- _Source_
────────────────

Le Colonial, the French-Vietnamese restaurant that ran for 26 years on East 57th Street before closing in December 2019, has signed a 15-year lease to return to Midtown Manhattan, this time at 50 West 57th Street in a 9,600-square-foot ground-floor space owned by Vornado Realty Trust and LeFrak. The restaurant is targeting a summer 2027 opening.

The new location, which previously housed Mangia, an Italian fast-casual eatery and market, will seat 215 guests across indoor and outdoor spaces, with a full bar and lounge and private dining rooms. Le Colonial also signed a companion office lease for the building's entire seventh floor to house its New York City operations. Crain's New York reported asking rent at approximately $125 per square foot for the restaurant space.

Founder Rick Wahlstedt, who said he has lived in New York for more than 40 years, framed the return as both personal and strategic. "Le Colonial first opened on 57th Street more than three decades ago, so this neighborhood has always felt like home to us," he said. "Having lived in New York for over 40 years, it feels incredibly meaningful for me to return here with my partner Joe King and bring Le Colonial back to its roots in a new format that reflects how the brand has evolved over the years." The return will also include restaurant proprietor Frederick Lesort as a partner, alongside co-founder Joe King.

Crain's identified this as the brand's eighth U.S. location. Le Colonial currently operates in Chicago, Atlanta, Denver, Houston, Lake Forest, Delray Beach, and Naples. The San Francisco location shuttered in 2024, following the New York closure. Culinary direction will be led by Nicole Routhier, described in press materials as an acclaimed Vietnamese chef and cookbook author, alongside culinary director Hassan Obaye.

AI-generated illustration
AI-generated illustration

Gary Trock of Retail Advisory Services represented Le Colonial in the deal. Jason Morrison, senior vice president of retail leasing at Vornado, led the landlord's in-house team. Trock pointed to the development activity surrounding the site as a tailwind: "There is close to three million square feet of new development that is going on within a stone's throw of this site. This restaurant will just enhance this market and make it better."

Vornado executive Glen Weiss described the signing as confirmation of the corridor's standing, saying it "reaffirms this 57th Street corridor as one of Manhattan's premier dining destinations."

The return carries some weight beyond real estate. Commercial Observer described Le Colonial as "well-known, but controversial," noting that its earlier New York and San Francisco closures came amid accusations that the brand's concept romanticized the French colonial period in Southeast Asia. How the restaurant addresses that history in its promised "new format" will be a question the industry watches when Le Colonial opens its doors again in 2027.

────────────────

- _Data supplied_
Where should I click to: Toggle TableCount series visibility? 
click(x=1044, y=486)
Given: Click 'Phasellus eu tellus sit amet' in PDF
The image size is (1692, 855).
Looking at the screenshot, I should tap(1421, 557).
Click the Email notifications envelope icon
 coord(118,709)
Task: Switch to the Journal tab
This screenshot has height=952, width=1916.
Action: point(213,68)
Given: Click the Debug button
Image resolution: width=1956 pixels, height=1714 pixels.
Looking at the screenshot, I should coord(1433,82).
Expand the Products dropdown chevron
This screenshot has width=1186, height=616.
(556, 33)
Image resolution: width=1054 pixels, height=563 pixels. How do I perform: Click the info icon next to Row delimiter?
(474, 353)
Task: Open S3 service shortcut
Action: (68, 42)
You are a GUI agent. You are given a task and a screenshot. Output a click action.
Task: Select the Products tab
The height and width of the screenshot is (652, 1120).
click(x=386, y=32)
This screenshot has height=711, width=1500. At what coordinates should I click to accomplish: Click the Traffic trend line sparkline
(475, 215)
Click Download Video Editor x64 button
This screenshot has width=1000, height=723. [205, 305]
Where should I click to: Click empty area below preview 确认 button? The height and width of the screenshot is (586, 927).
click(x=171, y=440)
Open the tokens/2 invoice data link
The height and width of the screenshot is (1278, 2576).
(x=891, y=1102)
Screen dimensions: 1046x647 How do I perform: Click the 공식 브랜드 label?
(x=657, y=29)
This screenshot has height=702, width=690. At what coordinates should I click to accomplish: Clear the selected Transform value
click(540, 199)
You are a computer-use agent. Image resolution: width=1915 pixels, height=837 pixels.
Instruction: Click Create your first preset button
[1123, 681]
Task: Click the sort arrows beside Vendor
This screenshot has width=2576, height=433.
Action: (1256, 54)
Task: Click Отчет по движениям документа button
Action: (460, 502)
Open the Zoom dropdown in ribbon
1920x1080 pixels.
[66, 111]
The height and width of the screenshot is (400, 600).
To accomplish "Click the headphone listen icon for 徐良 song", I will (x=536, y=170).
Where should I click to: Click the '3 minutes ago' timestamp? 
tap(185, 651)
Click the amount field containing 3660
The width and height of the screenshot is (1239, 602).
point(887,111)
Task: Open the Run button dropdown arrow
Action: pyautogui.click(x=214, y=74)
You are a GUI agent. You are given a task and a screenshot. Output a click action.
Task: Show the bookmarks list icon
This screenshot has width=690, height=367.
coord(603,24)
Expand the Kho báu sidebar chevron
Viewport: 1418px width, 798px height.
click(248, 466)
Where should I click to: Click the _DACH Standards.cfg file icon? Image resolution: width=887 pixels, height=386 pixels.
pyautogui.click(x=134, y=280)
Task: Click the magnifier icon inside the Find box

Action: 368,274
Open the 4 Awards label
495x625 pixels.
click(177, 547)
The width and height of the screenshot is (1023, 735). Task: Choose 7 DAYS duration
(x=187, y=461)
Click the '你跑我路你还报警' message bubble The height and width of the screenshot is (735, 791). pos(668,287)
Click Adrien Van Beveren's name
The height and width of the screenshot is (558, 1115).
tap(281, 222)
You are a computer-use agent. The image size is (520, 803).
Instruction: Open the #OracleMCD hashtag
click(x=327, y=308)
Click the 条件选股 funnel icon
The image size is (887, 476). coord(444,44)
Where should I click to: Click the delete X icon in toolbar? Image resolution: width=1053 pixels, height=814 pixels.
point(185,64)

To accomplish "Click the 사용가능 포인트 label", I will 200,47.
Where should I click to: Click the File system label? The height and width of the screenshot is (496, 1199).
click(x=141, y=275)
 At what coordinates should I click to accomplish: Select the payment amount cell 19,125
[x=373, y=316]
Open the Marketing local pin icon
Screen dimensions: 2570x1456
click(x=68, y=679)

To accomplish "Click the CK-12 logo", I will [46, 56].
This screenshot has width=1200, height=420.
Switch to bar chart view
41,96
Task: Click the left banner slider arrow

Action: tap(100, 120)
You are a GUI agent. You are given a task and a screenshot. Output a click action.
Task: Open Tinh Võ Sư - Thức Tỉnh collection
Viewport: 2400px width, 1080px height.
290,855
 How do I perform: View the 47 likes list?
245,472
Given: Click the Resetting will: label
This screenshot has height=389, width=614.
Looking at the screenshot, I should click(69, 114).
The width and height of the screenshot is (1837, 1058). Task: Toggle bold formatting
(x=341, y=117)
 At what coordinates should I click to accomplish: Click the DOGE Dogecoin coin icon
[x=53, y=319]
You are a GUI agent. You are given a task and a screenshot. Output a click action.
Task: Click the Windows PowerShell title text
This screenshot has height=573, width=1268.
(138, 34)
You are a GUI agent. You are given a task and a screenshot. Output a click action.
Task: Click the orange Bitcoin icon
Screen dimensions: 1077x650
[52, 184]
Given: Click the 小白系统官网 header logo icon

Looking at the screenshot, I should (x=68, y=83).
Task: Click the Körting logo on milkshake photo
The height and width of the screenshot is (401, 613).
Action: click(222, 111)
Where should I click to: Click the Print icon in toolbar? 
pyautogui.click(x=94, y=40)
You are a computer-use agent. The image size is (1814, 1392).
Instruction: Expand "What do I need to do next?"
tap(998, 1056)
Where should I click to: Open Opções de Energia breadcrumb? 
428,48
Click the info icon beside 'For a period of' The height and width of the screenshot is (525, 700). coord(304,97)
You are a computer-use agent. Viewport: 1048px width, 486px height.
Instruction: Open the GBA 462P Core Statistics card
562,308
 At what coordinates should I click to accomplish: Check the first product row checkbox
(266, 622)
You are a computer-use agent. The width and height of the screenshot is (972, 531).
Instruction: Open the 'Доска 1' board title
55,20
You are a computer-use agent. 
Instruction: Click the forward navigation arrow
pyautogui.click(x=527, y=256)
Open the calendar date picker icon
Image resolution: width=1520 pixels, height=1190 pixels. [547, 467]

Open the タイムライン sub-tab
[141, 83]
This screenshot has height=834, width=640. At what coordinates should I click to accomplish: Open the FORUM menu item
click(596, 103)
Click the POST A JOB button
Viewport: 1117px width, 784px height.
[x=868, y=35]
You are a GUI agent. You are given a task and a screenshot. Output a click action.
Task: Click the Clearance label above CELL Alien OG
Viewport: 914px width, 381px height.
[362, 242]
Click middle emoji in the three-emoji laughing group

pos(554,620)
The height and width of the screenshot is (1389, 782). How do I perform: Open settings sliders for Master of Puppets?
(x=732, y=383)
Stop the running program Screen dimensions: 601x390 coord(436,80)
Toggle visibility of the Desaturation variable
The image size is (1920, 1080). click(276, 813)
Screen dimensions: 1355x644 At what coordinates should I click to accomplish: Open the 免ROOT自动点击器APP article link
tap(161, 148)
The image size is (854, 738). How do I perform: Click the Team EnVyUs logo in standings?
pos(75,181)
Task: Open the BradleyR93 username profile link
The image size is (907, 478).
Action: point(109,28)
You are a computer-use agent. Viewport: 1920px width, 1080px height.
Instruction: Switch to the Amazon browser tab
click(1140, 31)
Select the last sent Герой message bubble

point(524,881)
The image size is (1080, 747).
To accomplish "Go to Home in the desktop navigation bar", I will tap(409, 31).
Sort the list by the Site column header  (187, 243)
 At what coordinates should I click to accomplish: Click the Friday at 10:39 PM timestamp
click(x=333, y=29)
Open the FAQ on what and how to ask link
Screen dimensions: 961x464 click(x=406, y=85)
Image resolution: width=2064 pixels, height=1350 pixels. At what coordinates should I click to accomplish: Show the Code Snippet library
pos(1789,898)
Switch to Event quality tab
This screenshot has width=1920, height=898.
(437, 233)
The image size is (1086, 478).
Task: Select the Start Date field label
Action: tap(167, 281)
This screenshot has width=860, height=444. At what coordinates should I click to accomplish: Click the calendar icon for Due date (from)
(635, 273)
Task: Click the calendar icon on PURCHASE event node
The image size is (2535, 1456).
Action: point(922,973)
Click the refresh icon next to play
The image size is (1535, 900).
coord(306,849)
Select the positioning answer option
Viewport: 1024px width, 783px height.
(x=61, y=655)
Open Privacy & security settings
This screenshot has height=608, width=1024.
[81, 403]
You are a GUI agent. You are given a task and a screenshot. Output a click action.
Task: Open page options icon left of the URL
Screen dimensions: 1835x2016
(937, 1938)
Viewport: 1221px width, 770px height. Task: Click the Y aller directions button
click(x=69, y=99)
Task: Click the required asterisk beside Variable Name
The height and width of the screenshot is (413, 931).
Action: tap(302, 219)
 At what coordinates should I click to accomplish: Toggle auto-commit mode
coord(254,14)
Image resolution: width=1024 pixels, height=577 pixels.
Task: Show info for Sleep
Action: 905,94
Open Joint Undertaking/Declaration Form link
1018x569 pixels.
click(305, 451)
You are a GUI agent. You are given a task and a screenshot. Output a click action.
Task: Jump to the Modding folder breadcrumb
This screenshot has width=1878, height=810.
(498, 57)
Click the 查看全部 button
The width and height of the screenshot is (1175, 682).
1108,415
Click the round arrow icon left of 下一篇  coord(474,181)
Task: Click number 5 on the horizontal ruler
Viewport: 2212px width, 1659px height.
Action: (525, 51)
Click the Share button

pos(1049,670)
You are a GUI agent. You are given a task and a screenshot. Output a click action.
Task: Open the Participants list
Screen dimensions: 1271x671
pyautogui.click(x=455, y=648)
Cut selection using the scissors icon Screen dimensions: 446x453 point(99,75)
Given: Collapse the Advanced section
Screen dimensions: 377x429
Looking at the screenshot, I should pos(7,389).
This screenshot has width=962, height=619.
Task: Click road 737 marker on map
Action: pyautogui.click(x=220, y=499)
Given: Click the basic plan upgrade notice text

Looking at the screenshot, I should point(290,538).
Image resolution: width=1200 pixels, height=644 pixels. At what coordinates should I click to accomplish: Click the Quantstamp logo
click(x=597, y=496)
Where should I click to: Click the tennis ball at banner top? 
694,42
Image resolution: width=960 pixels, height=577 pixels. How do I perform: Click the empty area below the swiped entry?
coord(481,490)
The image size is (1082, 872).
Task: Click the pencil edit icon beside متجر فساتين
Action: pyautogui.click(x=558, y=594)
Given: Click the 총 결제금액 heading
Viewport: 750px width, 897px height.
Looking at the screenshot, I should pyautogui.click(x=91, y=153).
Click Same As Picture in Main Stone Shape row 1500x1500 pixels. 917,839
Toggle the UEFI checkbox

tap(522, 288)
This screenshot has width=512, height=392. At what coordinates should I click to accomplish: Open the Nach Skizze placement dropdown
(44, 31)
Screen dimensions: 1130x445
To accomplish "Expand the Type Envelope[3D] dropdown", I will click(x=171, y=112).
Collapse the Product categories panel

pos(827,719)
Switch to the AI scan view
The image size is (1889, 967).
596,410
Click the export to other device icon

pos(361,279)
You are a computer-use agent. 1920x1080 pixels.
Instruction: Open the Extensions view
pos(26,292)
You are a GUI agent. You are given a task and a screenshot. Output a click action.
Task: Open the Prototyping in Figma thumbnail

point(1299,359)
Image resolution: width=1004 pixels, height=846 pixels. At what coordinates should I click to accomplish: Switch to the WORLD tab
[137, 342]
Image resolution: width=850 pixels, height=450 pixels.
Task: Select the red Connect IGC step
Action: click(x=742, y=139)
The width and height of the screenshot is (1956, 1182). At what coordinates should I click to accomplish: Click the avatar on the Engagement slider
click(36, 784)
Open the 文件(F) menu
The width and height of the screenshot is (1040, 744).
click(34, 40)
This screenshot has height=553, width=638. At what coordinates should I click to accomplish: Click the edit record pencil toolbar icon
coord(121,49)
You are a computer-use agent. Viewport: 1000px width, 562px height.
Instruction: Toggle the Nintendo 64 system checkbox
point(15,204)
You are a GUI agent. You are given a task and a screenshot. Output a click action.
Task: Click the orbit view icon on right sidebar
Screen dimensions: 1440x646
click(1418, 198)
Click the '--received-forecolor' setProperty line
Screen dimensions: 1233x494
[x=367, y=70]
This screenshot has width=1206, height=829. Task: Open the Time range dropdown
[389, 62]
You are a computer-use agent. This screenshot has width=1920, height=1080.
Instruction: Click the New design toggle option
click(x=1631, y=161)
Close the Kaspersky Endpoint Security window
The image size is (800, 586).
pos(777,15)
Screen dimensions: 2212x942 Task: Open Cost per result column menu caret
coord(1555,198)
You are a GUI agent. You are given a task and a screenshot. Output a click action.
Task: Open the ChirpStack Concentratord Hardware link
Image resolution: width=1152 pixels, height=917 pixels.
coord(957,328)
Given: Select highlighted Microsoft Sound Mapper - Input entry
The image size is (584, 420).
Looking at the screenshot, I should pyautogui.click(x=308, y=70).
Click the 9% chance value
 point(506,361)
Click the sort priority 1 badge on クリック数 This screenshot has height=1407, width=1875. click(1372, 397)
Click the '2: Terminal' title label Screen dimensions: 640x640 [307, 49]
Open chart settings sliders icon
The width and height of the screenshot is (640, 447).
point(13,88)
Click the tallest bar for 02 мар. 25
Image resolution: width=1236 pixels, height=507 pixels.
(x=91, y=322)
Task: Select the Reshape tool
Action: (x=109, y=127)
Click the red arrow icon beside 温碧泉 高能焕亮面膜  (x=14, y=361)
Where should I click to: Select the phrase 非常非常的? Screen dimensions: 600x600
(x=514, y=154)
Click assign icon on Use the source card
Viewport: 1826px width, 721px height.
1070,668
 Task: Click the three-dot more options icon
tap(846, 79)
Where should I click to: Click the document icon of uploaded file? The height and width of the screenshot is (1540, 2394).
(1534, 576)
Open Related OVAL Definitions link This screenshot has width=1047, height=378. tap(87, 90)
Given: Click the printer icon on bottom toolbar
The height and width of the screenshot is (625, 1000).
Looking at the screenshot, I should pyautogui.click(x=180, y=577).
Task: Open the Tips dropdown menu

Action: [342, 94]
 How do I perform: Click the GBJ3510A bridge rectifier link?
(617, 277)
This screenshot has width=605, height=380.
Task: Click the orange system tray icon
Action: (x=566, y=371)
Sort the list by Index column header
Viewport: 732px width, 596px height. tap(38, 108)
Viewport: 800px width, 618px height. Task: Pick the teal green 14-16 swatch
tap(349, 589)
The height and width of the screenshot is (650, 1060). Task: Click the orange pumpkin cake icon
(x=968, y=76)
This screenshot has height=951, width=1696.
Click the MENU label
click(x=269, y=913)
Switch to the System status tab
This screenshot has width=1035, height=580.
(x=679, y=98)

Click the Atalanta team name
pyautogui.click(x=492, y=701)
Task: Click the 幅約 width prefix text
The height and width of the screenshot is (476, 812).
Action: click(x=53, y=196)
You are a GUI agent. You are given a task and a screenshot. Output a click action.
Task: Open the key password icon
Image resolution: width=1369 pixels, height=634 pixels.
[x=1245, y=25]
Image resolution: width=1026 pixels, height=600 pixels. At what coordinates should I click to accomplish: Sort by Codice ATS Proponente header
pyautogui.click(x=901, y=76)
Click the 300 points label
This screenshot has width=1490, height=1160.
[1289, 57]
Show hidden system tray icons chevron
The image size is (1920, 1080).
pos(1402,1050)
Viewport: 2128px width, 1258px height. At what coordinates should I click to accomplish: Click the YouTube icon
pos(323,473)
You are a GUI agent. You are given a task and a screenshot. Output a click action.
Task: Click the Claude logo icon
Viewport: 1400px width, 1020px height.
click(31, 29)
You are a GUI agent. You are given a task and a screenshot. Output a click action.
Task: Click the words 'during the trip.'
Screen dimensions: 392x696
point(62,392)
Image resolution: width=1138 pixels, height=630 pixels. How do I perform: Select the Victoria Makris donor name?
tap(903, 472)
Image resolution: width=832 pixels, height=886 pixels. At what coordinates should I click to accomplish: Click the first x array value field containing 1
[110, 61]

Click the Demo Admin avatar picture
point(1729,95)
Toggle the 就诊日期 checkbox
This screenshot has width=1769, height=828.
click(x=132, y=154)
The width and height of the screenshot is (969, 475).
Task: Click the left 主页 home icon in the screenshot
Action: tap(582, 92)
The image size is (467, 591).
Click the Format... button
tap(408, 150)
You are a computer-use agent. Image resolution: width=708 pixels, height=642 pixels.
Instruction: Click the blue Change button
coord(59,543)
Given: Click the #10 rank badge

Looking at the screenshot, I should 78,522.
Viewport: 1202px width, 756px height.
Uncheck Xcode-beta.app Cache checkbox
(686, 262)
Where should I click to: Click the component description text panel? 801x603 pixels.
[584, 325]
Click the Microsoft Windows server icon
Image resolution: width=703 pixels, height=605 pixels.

────────────────

- _Requests_
1 > Please reproduce the stretch of the Le Colonial article from "The return carries" through "again in 2027.".
2 > According to the Le Colonial article, how many guests will the new 57th Street location seat?

- _Results for each task_
1 >
The return carries some weight beyond real estate. Commercial Observer described Le Colonial as "well-known, but controversial," noting that its earlier New York and San Francisco closures came amid accusations that the brand's concept romanticized the French colonial period in Southeast Asia. How the restaurant addresses that history in its promised "new format" will be a question the industry watches when Le Colonial opens its doors again in 2027.

2 > 215 guests, across indoor and outdoor spaces.